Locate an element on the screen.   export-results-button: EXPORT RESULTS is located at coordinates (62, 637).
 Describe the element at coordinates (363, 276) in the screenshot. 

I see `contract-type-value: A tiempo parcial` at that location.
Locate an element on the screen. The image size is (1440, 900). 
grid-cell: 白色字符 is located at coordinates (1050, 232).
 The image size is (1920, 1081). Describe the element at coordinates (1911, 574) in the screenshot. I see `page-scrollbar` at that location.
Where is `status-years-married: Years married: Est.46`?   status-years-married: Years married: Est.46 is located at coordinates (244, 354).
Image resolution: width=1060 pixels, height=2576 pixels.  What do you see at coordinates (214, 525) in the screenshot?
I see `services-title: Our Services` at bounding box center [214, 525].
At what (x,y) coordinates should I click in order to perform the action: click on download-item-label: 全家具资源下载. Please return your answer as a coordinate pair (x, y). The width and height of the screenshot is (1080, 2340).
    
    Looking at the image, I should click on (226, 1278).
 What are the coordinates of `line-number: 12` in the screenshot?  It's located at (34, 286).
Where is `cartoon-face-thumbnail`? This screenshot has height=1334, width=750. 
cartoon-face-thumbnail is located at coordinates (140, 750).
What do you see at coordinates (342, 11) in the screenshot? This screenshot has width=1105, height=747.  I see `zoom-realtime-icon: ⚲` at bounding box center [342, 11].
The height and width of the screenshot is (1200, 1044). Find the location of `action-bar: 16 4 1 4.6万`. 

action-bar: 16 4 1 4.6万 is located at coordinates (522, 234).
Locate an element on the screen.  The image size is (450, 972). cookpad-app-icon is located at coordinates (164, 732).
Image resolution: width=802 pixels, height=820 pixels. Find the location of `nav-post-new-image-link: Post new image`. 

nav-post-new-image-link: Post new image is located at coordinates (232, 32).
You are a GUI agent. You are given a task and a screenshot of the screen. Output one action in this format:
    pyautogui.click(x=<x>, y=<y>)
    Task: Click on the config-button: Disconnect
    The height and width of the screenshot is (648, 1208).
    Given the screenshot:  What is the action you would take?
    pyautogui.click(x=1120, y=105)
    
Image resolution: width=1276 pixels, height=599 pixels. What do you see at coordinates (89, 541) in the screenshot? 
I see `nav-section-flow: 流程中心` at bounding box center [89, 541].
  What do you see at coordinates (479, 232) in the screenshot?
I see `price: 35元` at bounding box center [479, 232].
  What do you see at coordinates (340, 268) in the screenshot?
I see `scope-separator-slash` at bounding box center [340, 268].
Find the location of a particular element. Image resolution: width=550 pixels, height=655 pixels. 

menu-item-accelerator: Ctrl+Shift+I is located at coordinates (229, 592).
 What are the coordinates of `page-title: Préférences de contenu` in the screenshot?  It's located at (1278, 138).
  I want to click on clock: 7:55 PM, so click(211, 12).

* _Task details_: Copy out every one of the records above, line for line, with no changes.

* _Output_:
Locate an element on the screen.   export-results-button: EXPORT RESULTS is located at coordinates (62, 637).
 Describe the element at coordinates (363, 276) in the screenshot. 

I see `contract-type-value: A tiempo parcial` at that location.
Locate an element on the screen. The image size is (1440, 900). 
grid-cell: 白色字符 is located at coordinates (1050, 232).
 The image size is (1920, 1081). Describe the element at coordinates (1911, 574) in the screenshot. I see `page-scrollbar` at that location.
Where is `status-years-married: Years married: Est.46`?   status-years-married: Years married: Est.46 is located at coordinates (244, 354).
Image resolution: width=1060 pixels, height=2576 pixels.  What do you see at coordinates (214, 525) in the screenshot?
I see `services-title: Our Services` at bounding box center [214, 525].
At what (x,y) coordinates should I click in order to perform the action: click on download-item-label: 全家具资源下载. Please return your answer as a coordinate pair (x, y). The width and height of the screenshot is (1080, 2340).
    
    Looking at the image, I should click on (226, 1278).
 What are the coordinates of `line-number: 12` in the screenshot?  It's located at (34, 286).
Where is `cartoon-face-thumbnail`? This screenshot has height=1334, width=750. 
cartoon-face-thumbnail is located at coordinates (140, 750).
What do you see at coordinates (342, 11) in the screenshot? This screenshot has width=1105, height=747.  I see `zoom-realtime-icon: ⚲` at bounding box center [342, 11].
The height and width of the screenshot is (1200, 1044). Find the location of `action-bar: 16 4 1 4.6万`. 

action-bar: 16 4 1 4.6万 is located at coordinates (522, 234).
Locate an element on the screen.  The image size is (450, 972). cookpad-app-icon is located at coordinates (164, 732).
Image resolution: width=802 pixels, height=820 pixels. Find the location of `nav-post-new-image-link: Post new image`. 

nav-post-new-image-link: Post new image is located at coordinates (232, 32).
You are a GUI agent. You are given a task and a screenshot of the screen. Output one action in this format:
    pyautogui.click(x=<x>, y=<y>)
    Task: Click on the config-button: Disconnect
    The height and width of the screenshot is (648, 1208).
    Given the screenshot:  What is the action you would take?
    pyautogui.click(x=1120, y=105)
    
Image resolution: width=1276 pixels, height=599 pixels. What do you see at coordinates (89, 541) in the screenshot? 
I see `nav-section-flow: 流程中心` at bounding box center [89, 541].
  What do you see at coordinates (479, 232) in the screenshot?
I see `price: 35元` at bounding box center [479, 232].
  What do you see at coordinates (340, 268) in the screenshot?
I see `scope-separator-slash` at bounding box center [340, 268].
Find the location of a particular element. Image resolution: width=550 pixels, height=655 pixels. 

menu-item-accelerator: Ctrl+Shift+I is located at coordinates (229, 592).
 What are the coordinates of `page-title: Préférences de contenu` in the screenshot?  It's located at (1278, 138).
  I want to click on clock: 7:55 PM, so click(211, 12).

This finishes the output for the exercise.